WHAT THIS TASK INVOLVES
Beginning with the line containing "Task: Open the ByLayer object color dropdown" and ending with the last line of the records, set down every line exactly.

DATA RECORDS
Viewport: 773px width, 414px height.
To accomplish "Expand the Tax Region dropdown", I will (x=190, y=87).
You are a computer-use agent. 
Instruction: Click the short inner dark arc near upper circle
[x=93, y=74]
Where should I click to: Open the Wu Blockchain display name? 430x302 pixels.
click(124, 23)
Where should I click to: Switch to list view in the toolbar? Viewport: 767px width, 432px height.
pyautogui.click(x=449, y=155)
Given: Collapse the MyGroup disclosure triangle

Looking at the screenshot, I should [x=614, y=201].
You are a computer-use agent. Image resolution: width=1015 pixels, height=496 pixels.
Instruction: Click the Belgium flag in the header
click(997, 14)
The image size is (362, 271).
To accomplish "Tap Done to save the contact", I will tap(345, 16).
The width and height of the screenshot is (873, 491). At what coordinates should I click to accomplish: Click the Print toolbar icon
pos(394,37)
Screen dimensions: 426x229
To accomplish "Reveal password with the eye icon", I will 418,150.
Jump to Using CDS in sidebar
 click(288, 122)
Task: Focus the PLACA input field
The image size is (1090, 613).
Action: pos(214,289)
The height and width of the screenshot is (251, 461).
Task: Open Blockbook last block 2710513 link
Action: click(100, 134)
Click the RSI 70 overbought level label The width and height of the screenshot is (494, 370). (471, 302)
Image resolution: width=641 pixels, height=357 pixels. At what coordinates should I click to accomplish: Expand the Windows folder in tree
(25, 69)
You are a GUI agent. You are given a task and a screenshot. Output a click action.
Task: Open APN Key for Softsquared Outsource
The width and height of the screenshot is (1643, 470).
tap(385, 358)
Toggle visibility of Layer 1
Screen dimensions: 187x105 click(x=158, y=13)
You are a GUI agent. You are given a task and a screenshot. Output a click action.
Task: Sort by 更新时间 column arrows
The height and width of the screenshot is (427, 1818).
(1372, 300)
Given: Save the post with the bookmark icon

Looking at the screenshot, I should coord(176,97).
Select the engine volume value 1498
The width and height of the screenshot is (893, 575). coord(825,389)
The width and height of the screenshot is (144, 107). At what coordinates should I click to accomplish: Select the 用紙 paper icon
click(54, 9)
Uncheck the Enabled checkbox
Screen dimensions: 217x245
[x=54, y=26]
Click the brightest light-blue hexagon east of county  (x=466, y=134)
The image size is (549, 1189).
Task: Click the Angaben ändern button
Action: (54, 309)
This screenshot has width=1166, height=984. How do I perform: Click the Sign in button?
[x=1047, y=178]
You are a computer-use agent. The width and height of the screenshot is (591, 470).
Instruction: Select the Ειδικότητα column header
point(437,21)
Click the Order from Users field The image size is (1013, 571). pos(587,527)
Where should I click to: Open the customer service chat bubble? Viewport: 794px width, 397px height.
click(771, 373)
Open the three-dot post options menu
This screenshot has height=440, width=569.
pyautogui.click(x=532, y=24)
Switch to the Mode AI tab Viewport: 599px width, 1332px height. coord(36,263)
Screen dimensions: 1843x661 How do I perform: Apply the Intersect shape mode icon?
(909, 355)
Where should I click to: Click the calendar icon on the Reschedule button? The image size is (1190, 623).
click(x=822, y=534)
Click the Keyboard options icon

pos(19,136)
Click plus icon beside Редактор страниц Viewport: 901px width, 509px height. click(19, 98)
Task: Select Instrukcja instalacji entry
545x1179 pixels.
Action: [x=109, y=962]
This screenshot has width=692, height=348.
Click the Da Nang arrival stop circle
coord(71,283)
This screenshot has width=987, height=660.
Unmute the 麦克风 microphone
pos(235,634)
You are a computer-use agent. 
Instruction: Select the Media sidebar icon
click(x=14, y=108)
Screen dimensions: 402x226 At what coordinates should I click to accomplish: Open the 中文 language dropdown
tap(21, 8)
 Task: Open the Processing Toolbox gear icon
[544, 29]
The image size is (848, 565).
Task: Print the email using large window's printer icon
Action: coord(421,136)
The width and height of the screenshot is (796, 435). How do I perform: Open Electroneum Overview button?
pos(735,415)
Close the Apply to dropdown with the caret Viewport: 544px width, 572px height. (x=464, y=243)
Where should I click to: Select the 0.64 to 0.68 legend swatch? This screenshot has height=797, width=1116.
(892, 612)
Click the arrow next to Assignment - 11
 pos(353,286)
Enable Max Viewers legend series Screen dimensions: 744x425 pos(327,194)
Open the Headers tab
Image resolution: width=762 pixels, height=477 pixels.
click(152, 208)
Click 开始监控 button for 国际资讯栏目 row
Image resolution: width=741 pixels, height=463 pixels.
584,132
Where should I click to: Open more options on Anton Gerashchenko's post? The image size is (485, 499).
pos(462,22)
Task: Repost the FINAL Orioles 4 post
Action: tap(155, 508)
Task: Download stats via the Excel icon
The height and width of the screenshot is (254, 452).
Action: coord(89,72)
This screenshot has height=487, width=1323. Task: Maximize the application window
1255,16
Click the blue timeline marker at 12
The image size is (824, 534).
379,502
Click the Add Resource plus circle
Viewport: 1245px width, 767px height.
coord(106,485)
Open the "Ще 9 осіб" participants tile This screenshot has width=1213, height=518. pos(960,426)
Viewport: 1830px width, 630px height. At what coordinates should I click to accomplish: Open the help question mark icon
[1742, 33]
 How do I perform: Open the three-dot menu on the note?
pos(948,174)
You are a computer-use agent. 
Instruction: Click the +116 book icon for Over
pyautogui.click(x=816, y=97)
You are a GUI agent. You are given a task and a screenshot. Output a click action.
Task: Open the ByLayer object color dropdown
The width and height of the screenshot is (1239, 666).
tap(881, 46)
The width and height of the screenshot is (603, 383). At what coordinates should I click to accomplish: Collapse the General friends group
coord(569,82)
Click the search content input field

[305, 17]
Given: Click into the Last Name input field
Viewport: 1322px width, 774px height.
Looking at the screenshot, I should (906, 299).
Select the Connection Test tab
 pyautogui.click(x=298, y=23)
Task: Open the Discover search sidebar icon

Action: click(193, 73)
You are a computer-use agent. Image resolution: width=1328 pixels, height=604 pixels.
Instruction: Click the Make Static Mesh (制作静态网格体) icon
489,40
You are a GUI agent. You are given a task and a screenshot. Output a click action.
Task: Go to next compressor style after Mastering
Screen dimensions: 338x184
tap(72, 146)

EXERCISE ANSWER
Task: Open the ByLayer object color dropdown
The width and height of the screenshot is (1239, 666).
tap(881, 46)
The width and height of the screenshot is (603, 383). At what coordinates should I click to accomplish: Collapse the General friends group
coord(569,82)
Click the search content input field

[305, 17]
Given: Click into the Last Name input field
Viewport: 1322px width, 774px height.
Looking at the screenshot, I should (906, 299).
Select the Connection Test tab
 pyautogui.click(x=298, y=23)
Task: Open the Discover search sidebar icon

Action: click(193, 73)
You are a computer-use agent. Image resolution: width=1328 pixels, height=604 pixels.
Instruction: Click the Make Static Mesh (制作静态网格体) icon
489,40
You are a GUI agent. You are given a task and a screenshot. Output a click action.
Task: Go to next compressor style after Mastering
Screen dimensions: 338x184
tap(72, 146)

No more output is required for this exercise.